**DATA LISTING:**
┄┄┄┄┄┄

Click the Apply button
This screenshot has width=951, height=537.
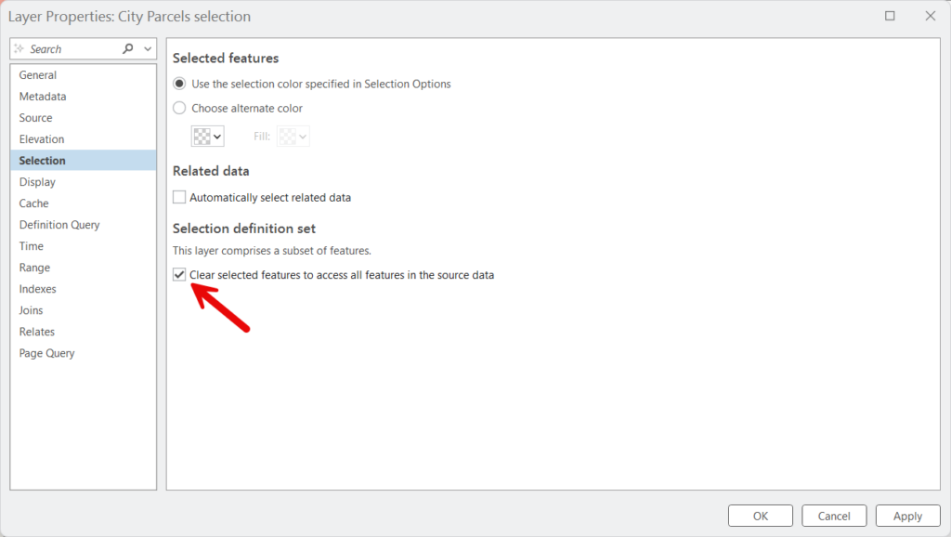point(908,516)
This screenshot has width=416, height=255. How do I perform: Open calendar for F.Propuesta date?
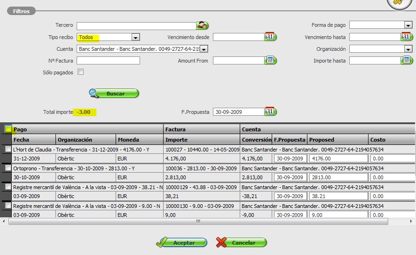(x=270, y=112)
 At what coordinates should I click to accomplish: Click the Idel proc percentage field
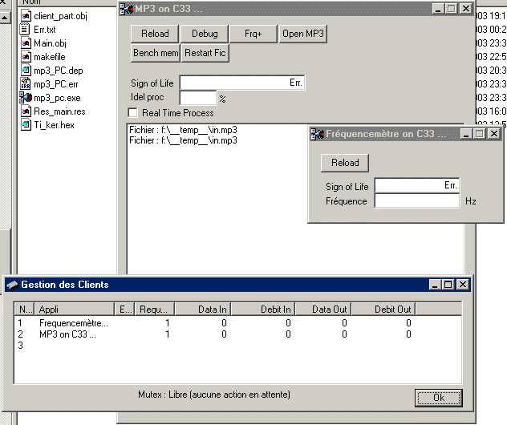(x=198, y=98)
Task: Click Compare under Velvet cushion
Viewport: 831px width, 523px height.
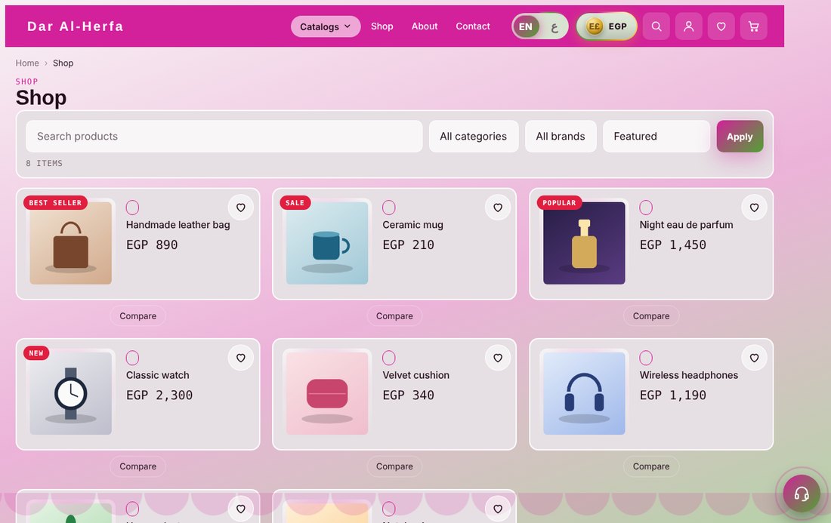Action: point(394,466)
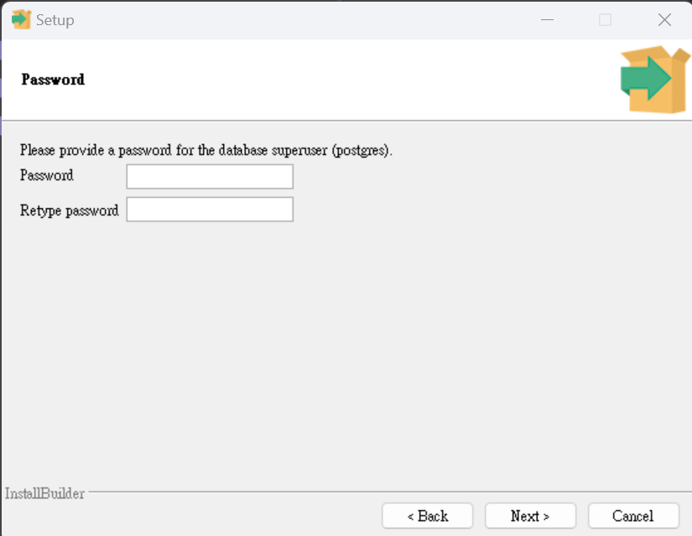This screenshot has width=692, height=536.
Task: Cancel the installation setup
Action: tap(633, 516)
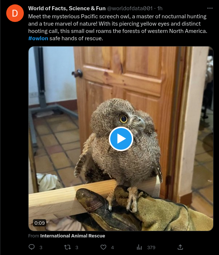The image size is (219, 255).
Task: Like the post with the heart icon
Action: pos(103,247)
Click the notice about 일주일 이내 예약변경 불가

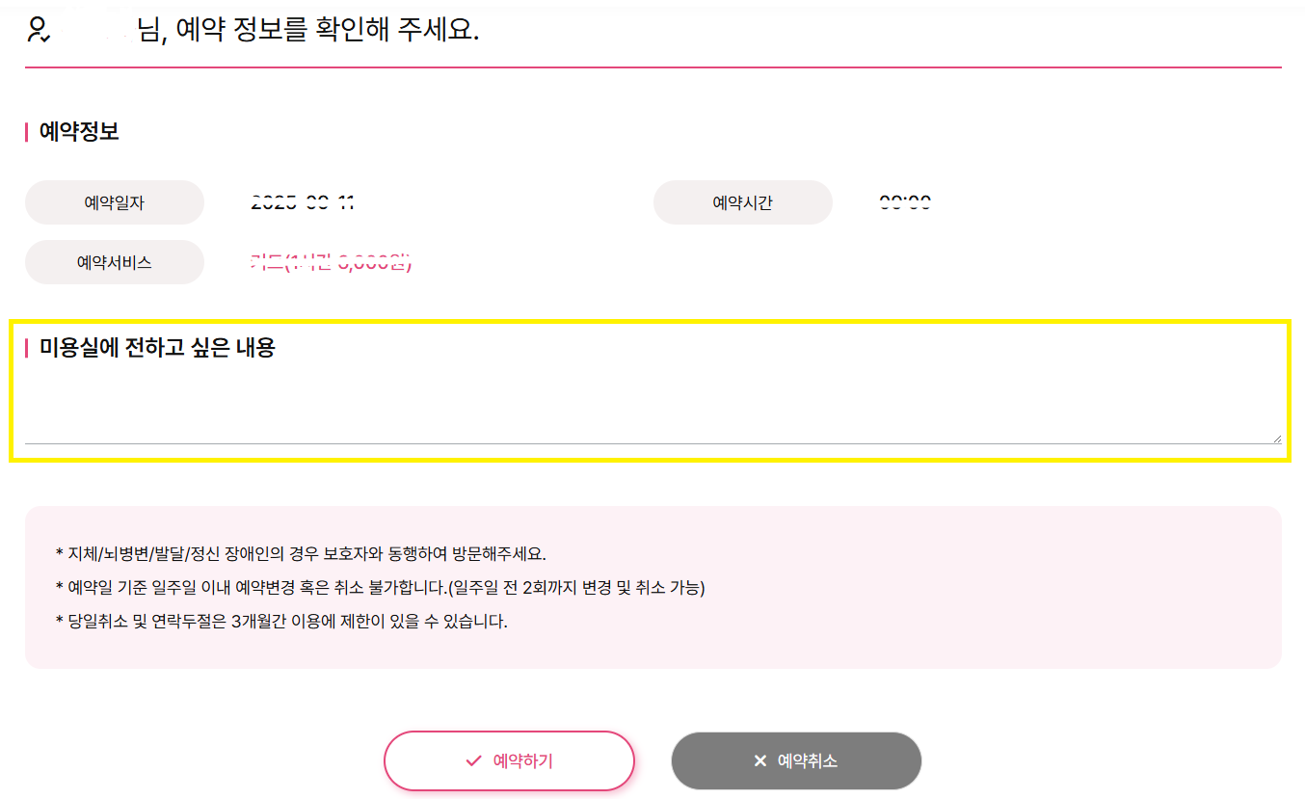[x=381, y=587]
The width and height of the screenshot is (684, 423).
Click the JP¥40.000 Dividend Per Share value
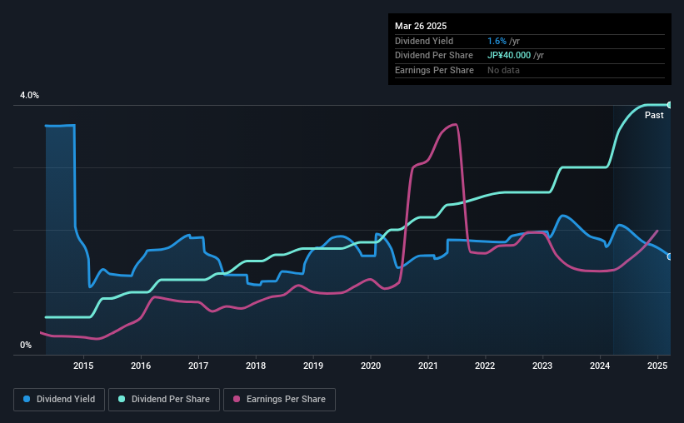[509, 56]
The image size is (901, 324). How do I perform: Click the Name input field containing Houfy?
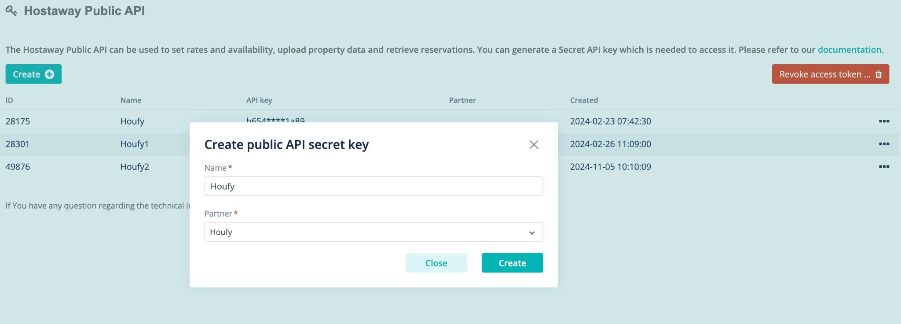(373, 186)
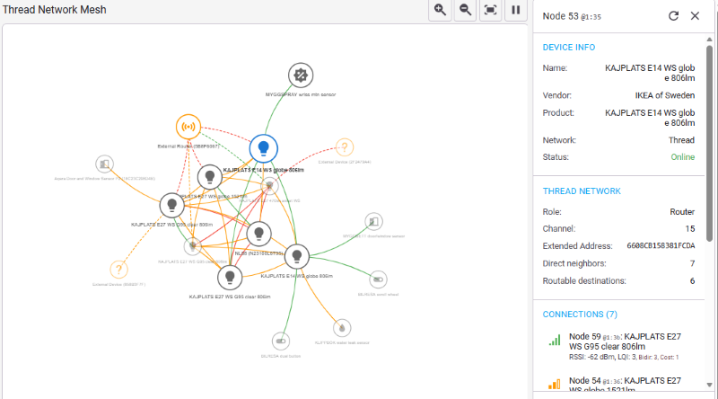Select the NL55 bulb node
The image size is (718, 399).
click(x=259, y=235)
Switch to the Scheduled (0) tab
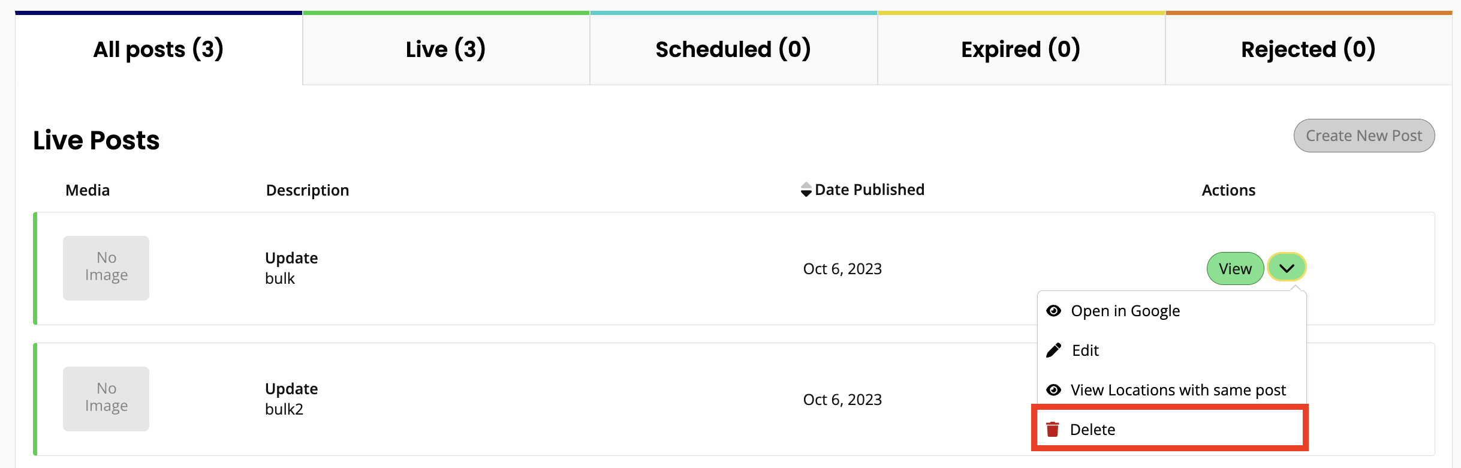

┄┄┄┄┄┄

**PROBLEM REQUIREMENTS:** Output the records exactly, pictures excluded.

**OUTPUT OF THE EXERCISE:**
Click the Apply button
This screenshot has width=951, height=537.
point(908,516)
This screenshot has width=416, height=255. How do I perform: Open calendar for F.Propuesta date?
(x=270, y=112)
 At what coordinates should I click to accomplish: Click the Idel proc percentage field
(x=198, y=98)
Task: Click Compare under Velvet cushion
Viewport: 831px width, 523px height.
Action: point(394,466)
This screenshot has width=692, height=536.
Task: Cancel the installation setup
Action: tap(633, 516)
The image size is (219, 255).
Task: Like the post with the heart icon
Action: pos(103,247)
Click the notice about 일주일 이내 예약변경 불가

[x=381, y=587]
The width and height of the screenshot is (684, 423).
Click the JP¥40.000 Dividend Per Share value
[509, 56]
The image size is (901, 324). How do I perform: Click the Name input field containing Houfy?
(373, 186)
Select the NL55 bulb node
The image size is (718, 399).
click(x=259, y=235)
Switch to the Scheduled (0) tab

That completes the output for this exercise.